▶ TEXT TO READ:
/---
A Savvy Women’s Prayer Group Micro-Funds Its Own Small Miracles

Nairobi | 05/23/2013 9:24am
Vincent Achuka

The biweekly meeting of the Blessed Women, a prayer group turned micro-credit association. Photo credit: Vincent Achuka

On a cloudy Tuesday afternoon at Laini Saba village in Kibera, Mercy Mwangi attends to a customer who has just walked into her garment shop. The woman wants to buy a new dress for her daughter to wear on her tenth birthday. After looking around the small shop, she comes across an orange-and-white pleated dress that delights her.

“I think my daughter would look nice in this,” the customer says. “How much?”

“1,500 shillings,” replies Mercy, stopping her sewing machine. After a small negotiation, they agree on a price and the customer pays for the dress.

As she is about to wrap it in a plastic bag, Mercy receives a call from her friend Charity Mugoiri informing her that “the meeting” is about to start. She completes the sale and hurries off, leaving her shop under the watch of the woman who works next door.
\---
▶ WHAT YOU NEED TO DO:
1. In the article about the Kibera prayer group, what price does Mercy first quote for the orange-and-white dress?
2. Extend the article about the Kibera prayer group, starting right after its last sentence.
The lines that come after this article aren't needed for anything asked here.

▶ SUPPLIED DATA:
/---
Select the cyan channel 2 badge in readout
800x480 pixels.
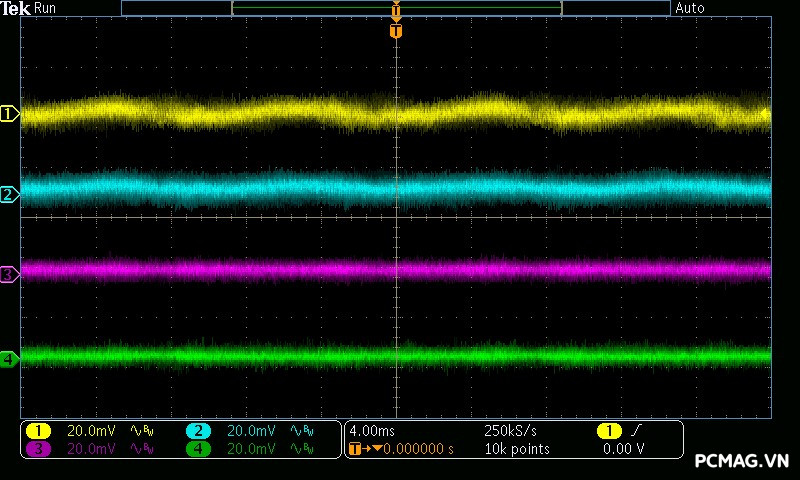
\---
▶ ANSWERS TO THE TASKS:
1. 1,500 shillings.

2.
Just six years ago, Mercy was selling sukuma wiki, a type of vegetable that is commonly eaten by the poor in Kenya. But thanks in part to these meetings of women’s micro-credit groups in the slums of Nairobi, she has managed to make the audacious leap to designing and selling her own line of clothes.

“I used to make a profit of about 600 shillings ($7 USD) per month when I was selling sukuma wiki, which was barely enough for my family’s expenses,” she tells me as we head to the meeting, up a flight of stairs to the rented room. “I started my current business from the first 2,000 shillings ($23.50 USD) that I borrowed from the group.”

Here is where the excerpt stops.